On September 12, the Boisi Center for Religion and American Public Life hosted a screening of Pope Francis: A Man of His Word featuring a faculty panel of Sr. Mary Ann Hinsdale, IHM, associate professor Theresa O’Keefe, and Fr. Peter Folan, S.J. Sr. Mary Ann Hinsdale is associate professor of theology and sister of the Immaculate Heart of Mary. She specializes in feminist theology and ecclesiology. Theresa O’Keefe is the associate professor of the practice of youth and young adult faith. Her specialties also include educational and ministerial formation, as well as feminist theology. Fr. Peter Folan is a Jesuit doctoral candidate in systematic theology. His research pertains to the use of scripture for theological reflection, as well as the importance of ecumenical dialogue.
Pope Francis: A Man of His Word was directed by German filmmaker Wim Wenders and sponsored by the Vatican. Though Wenders had to go through the Vatican for access to the pope, he states he was given total freedom. It should be noted that this movie was made years before the recent scandals.
The movie focuses around the main themes of Wenders’ eight cumulative hours of interviews with Pope Francis, as well as the major events during the first five years of his papacy. These themes include poverty, the environment, immigration, family, death, and the importance of dialogue. Between these interviews, Wenders displays footage from Pope Francis’s notable public appearances around the world. Additionally, Wenders inserts black and white dramatic scenes highlighting the life of St. Francis of Assisi, a source of inspiration for Pope Francis. The purpose of the movie is clear from the title, to show Pope Francis as a refreshing, radical shift in the church whose words reflect his actions and policies.
After the screening, the panelists shared their first impression of the movie. Sr. Hinsdale expressed an appreciation for the energy and passion of Pope Francis during his speeches and interviews. O’Keefe also admired the boldness of his speech, referencing a similar style to Pope St. John Paul II. Fr. Folan shared a similar sentiment, stating he was captivated. Sr. Hinsdale noted that the movie reflects the “role of papacy we sometimes forget”, as the focus is on pastoral service rather than bureaucracy. O’Keefe also mentioned how the role of the pope has changed as the world becomes more connected, with the pope now acting as a moral voice from a global platform. All of the panelist agreed that the movie was incredibly dense, packing five years into 90 minutes. They also commented that the style of the movie was hagiographic, mirroring someone telling the story of a saint.
One of the questions posed was what additional points should Wenders have addressed. Fr. Folan addressed that the movie only devoted about three minutes to the pope’s position on handling past sexual abuse scandals, and even those three minutes were vague. He elaborated by stating that the movie should have defined the abuse as episodic rather than systemic. O’Keefe agreed that the important issues of the church, like its stance on female priests, were limited to short cameos. Similarly, Sr. Hinsdale wished Pope Francis had elaborated more on the ecclesiastical role of women and felt that the movie lacked a female voice at times. All of the panelists expressed gratitude at the Pope’s dialogue centric approach and his emphasis on listening, especially in situations where not everything was clear or understood.
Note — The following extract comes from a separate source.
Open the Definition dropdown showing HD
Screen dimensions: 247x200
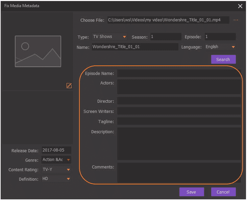(56, 179)
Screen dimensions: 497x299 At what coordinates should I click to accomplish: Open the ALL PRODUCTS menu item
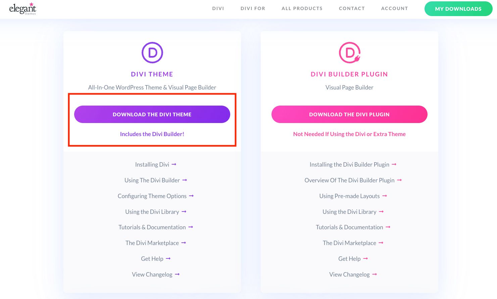click(x=302, y=8)
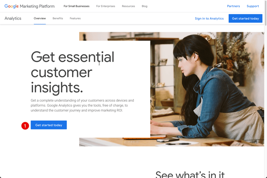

Overall, the audience reaction to Pope Francis: A Man of His Word was positive. Members of the audience appreciated the emphasis of Vatican II in Pope Francis’s papacy, as presented in the movie. One audience member commented that the movie might have been improved by showing some of the struggles Pope Francis has undergone, in order to humanize him. Most viewers left Higgins 300 with a reinforced view of support for the pope, as well as new topics of contemplation as his papacy continues.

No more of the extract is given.